--- Work to be completed ---
Pick out and copy each line of the entries below that contains "contact". Treat uppercase and lowercase as different.
[[ Supplied entries, beginning ]]
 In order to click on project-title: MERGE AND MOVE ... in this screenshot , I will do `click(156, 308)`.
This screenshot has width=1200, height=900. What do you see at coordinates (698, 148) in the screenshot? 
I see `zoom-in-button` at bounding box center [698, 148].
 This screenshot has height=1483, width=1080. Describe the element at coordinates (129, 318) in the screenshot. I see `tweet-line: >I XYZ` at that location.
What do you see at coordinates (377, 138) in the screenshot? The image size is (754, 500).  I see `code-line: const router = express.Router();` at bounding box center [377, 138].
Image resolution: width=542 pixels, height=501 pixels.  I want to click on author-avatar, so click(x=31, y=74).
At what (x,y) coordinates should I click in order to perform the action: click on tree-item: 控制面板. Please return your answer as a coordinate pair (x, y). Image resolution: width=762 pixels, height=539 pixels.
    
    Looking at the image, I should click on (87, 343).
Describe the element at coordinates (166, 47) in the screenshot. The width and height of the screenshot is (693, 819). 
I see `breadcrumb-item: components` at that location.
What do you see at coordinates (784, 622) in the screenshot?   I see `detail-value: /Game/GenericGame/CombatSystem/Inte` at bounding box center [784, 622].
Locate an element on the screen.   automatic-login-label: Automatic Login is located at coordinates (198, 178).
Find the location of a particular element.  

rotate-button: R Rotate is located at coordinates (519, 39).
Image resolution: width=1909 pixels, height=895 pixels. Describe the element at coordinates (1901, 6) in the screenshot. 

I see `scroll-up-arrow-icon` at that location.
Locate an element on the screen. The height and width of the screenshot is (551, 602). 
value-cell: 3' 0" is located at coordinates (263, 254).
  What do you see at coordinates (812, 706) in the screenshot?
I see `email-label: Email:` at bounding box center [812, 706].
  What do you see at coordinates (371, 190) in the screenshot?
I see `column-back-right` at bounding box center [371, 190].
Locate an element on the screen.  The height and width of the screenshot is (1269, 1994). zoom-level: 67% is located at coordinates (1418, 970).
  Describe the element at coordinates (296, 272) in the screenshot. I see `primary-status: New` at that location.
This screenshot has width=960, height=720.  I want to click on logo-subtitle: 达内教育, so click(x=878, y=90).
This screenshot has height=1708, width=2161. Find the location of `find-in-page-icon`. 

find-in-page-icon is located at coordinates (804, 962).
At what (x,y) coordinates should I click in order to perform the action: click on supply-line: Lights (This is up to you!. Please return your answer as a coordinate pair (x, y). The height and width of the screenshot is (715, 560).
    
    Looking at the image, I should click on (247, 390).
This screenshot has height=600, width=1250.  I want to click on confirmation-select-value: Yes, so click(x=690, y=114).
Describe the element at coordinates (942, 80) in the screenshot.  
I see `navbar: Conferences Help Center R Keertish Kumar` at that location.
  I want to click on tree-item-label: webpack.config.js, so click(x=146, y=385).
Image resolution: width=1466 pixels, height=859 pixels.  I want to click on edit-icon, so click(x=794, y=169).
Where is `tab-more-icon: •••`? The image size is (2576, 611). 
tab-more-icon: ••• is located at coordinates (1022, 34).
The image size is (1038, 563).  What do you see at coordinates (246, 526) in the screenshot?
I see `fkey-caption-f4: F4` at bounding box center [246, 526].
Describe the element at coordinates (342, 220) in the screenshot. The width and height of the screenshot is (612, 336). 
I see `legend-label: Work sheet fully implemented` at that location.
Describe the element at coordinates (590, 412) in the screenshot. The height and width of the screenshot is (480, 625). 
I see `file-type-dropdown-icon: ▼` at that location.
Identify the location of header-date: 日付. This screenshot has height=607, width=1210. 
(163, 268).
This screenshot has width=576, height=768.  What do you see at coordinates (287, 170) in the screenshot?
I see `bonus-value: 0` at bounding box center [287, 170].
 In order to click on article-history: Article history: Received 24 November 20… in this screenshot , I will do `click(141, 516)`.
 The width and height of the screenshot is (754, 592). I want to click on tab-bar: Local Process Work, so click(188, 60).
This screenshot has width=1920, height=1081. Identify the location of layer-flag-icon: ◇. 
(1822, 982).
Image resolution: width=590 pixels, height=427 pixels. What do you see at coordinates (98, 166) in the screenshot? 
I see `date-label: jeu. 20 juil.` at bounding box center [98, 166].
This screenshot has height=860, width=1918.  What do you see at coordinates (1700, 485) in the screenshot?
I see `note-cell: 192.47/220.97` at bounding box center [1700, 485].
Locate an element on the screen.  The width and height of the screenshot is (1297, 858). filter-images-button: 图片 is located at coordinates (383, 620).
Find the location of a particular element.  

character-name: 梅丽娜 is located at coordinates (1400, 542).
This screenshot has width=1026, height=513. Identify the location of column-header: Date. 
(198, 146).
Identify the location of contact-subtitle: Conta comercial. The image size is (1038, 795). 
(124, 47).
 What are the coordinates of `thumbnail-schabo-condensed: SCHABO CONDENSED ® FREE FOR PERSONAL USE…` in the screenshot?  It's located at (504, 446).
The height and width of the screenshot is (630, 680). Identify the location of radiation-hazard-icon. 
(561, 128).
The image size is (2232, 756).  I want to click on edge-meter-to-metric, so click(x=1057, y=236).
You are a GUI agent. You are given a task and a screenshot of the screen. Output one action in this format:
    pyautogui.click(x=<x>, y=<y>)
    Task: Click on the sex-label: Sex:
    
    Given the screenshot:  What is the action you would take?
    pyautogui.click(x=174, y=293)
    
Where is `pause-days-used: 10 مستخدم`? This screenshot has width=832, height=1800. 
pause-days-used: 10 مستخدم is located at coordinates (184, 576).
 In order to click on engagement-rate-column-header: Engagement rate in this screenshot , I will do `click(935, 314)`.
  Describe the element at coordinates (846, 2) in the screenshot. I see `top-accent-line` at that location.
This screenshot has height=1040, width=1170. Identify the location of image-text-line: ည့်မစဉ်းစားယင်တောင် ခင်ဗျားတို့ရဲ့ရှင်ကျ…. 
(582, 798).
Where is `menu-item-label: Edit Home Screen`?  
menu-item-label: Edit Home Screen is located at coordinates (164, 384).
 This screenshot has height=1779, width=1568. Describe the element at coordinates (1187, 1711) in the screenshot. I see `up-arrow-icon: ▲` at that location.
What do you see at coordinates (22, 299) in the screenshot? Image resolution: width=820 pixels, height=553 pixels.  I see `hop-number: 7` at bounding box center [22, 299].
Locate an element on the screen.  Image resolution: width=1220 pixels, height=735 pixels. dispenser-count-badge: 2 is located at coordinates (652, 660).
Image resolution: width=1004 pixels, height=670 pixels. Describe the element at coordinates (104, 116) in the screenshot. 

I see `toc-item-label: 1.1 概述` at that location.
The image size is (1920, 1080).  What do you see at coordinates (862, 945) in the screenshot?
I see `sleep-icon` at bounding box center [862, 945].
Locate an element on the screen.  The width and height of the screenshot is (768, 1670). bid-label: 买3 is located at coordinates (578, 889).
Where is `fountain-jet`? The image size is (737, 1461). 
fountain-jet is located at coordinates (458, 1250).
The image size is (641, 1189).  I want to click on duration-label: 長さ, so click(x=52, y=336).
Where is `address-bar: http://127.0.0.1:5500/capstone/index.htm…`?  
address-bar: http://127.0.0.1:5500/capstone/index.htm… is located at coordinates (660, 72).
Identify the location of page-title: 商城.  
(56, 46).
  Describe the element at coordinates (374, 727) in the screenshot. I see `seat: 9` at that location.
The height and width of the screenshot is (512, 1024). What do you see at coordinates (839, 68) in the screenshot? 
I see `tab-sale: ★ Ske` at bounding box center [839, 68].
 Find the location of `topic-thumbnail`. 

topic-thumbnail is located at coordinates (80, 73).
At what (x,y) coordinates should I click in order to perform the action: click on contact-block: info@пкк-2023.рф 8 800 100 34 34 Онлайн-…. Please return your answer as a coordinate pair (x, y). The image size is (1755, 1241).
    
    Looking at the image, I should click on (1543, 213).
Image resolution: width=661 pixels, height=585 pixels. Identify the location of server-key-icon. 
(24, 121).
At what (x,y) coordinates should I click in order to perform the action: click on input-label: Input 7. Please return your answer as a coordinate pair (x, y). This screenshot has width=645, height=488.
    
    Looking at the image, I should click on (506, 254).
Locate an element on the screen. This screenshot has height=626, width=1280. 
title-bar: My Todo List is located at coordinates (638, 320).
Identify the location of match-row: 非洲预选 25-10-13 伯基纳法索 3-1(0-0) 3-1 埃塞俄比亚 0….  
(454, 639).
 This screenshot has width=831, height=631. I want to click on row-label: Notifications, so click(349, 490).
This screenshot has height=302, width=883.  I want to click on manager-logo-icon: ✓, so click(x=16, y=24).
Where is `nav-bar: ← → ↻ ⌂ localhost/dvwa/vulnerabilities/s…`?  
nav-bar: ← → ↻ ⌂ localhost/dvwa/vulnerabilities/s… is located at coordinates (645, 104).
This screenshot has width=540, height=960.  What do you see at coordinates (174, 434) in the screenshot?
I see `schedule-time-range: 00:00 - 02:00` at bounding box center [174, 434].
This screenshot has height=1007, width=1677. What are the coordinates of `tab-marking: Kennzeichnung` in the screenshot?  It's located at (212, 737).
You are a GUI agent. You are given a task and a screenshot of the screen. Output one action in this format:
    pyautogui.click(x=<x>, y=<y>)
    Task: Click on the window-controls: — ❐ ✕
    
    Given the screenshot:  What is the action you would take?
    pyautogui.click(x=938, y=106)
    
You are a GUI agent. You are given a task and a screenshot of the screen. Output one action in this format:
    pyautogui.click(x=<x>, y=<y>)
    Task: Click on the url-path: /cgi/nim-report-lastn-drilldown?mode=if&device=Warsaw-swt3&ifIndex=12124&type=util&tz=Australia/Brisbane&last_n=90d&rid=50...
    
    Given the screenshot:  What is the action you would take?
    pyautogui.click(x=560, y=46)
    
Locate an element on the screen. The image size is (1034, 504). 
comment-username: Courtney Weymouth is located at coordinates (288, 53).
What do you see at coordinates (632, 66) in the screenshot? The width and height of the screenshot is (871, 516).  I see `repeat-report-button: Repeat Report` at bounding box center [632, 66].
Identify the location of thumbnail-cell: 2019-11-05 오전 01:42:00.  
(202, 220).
[[ Supplied entries, end ]]
--- Answer to this exercise ---
Identify the location of contact-subtitle: Conta comercial. The image size is (1038, 795). 
At what (x,y) coordinates should I click in order to perform the action: click on contact-block: info@пкк-2023.рф 8 800 100 34 34 Онлайн-…. Please return your answer as a coordinate pair (x, y). The image size is (1755, 1241).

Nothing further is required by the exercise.